§ **Supplied data**
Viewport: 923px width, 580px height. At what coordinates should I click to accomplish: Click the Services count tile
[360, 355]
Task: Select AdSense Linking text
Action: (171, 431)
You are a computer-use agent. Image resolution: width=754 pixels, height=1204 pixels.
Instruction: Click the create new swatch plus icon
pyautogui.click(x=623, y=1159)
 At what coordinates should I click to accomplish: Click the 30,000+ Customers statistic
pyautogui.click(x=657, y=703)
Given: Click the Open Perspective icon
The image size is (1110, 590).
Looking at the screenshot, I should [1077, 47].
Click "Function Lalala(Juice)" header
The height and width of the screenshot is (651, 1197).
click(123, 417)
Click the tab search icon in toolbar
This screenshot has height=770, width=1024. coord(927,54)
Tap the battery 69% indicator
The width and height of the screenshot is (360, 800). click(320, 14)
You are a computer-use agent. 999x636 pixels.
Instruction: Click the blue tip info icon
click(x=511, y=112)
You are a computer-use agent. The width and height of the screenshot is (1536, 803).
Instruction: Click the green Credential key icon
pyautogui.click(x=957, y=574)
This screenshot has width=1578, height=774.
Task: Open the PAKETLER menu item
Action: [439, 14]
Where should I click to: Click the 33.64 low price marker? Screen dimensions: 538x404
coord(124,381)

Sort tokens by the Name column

§ **Problem requirements**
The answer should be a single number: the count of lines in the records that hold the string "pixels".

§ **Exercise output**
2